Son homologue polonais, Andrzej Duda, y voit lui aussi une menace potentielle.

« Il est difficile pour nous d’exclure que la présence du groupe Wagner en Biélorussie puisse constituer une menace potentielle pour la Pologne qui partage une frontière avec le Biélorussie, une menace pour la Lituanie, qui a aussi la frontière la plus longue avec le Biélorussie, ainsi que, potentiellement, pour la Lettonie, elle aussi voisine de la Biélorussie », a affirmé M. Duda, ce 28 juin.

Et de telles menaces releveraient surtout de tactiques dites hybrides, qui consistent à mener des actions sous le seuil de déclenchement d’un conflit, tout en étant le plus souvent difficilement attribuables, en vue d’obtenir un avantage stratégique. Cela passe par des opérations d’influence, la guerre dite « informationnelle », l’engagement de combattants irréguliers [comme ceux de Wagner] ou encore par des cyberattaques. Face à cela, les divisions blindées ne peuvent pas faire grand chose.

Cela étant, la Pologne s’attache surtout actuellement à renforcer significativement ses capacités militaires, en particulier dans le domaine terrestre. Aussi, elle a l’intention d’acquérir plus d’un millier de chars de combat dans les années à venir, dont 366 Abrams.

Ainsi, après en avoir commandé 250 exemplaires [neufs], elle a confirmé, en janvier, son intention de reprendre une partie de ceux dont l’US Marine Corps ne voulait plus. Soit 116 M1A1 Abrams au total, pour une facture de 1,4 milliard de dollars.

Pendant que le président Duda s’inquiétait de la présence de Wagner en Biélorussie, les 14 premiers M1A1 Abrams ont été débarqués au port de Szczecin. « C’est un jour important pour notre armée », s’est félicité Mariusz Blaszczak, le ministre polonais de la Défense. « D’autres chars arriveront en Pologne en 2023 » et « formeront un bataillon de chars Abrams », qui sont les « meilleurs du monde », a-t-il ajouté.

« Tous les pays ne possèdent pas de tels chars. La Pologne est le premier pays en dehors des États-Unis qui possèdera des chars Abrams dans leur version la plus moderne », a encore fait valoir M. Blaszczak.

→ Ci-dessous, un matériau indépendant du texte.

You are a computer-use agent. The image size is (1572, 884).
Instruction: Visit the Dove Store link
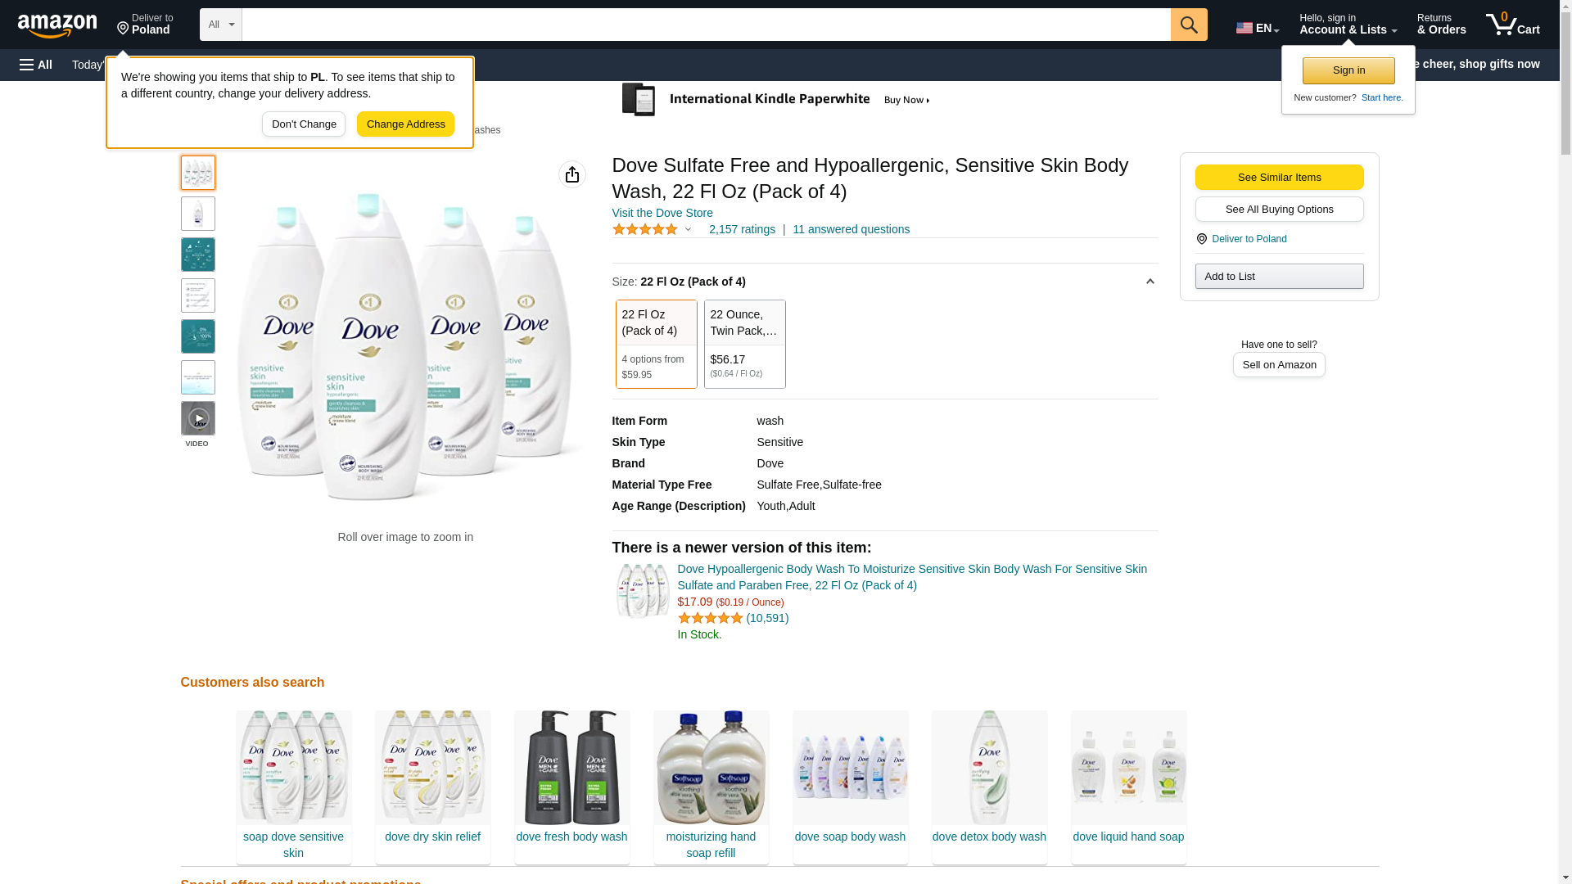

Enfin, ce sera surtout le cas quand les premiers M1A2 Abrams SEPv3 seront livrés à l’armée polonaise, ce qui devrait être le cas d’ici la fin 2024.

Pour rappel, avant cette livraison l’US Army avait déjà mis 28 M1A2 SEPv2 à la disposition des forces polonaises afin de leur permettre de former sans attendre les premiers équipages au sein d’une « Abrams Tank Training Academy », implantée près de Poznan.